## COSA SERVE
Ricopia parola per parola le righe dalla prima che contiene "You are a GUI" fino all'ultima, comprese entrambe, senza riportare le immagini.

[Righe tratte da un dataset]
○ ○ ○ ○ ○ ○ ○

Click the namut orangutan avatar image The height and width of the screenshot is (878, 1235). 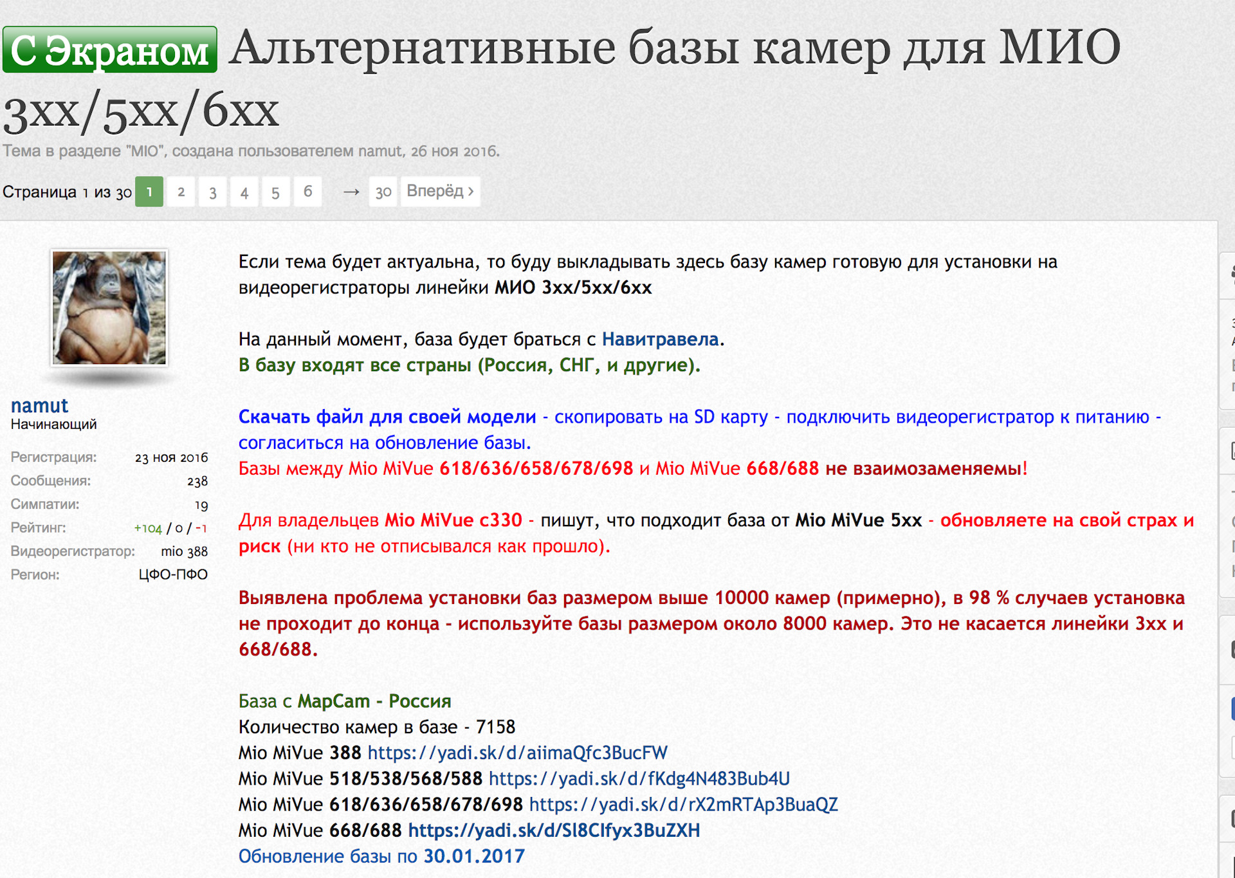click(109, 308)
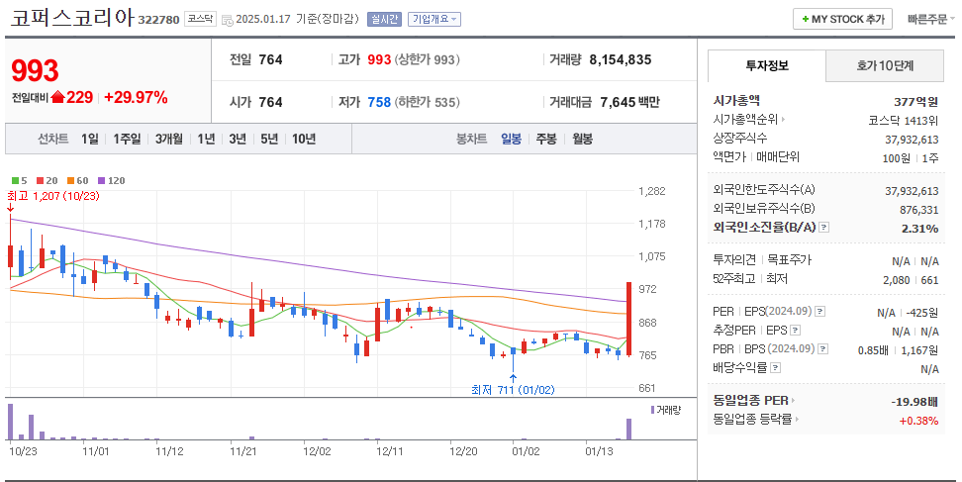
Task: Click the MY STOCK 추가 button
Action: tap(842, 19)
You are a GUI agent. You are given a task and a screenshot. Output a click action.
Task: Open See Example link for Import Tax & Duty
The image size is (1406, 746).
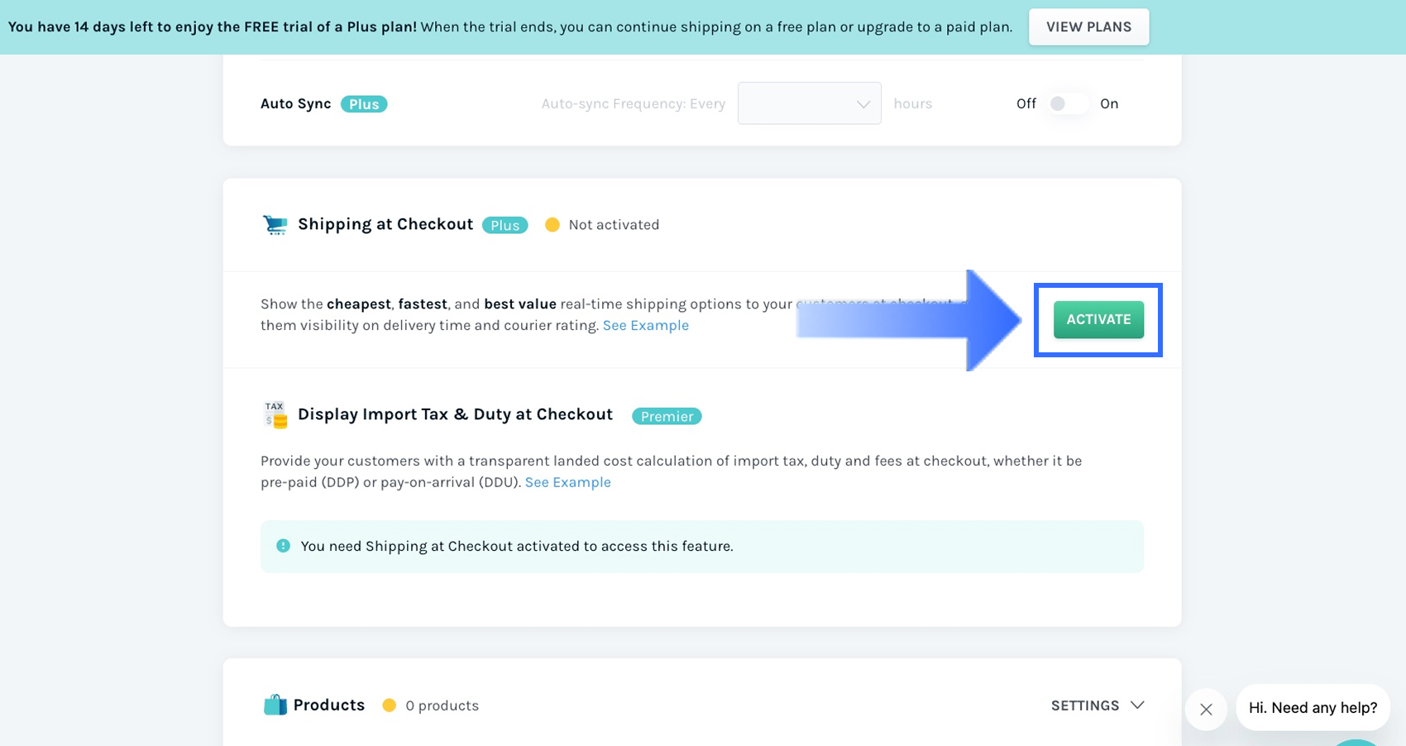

○ ○ ○ ○ ○ ○ ○

## RISPOSTA CORRETTA
You are a GUI agent. You are given a task and a screenshot. Output a click action.
Task: Open See Example link for Import Tax & Duty
The image size is (1406, 746).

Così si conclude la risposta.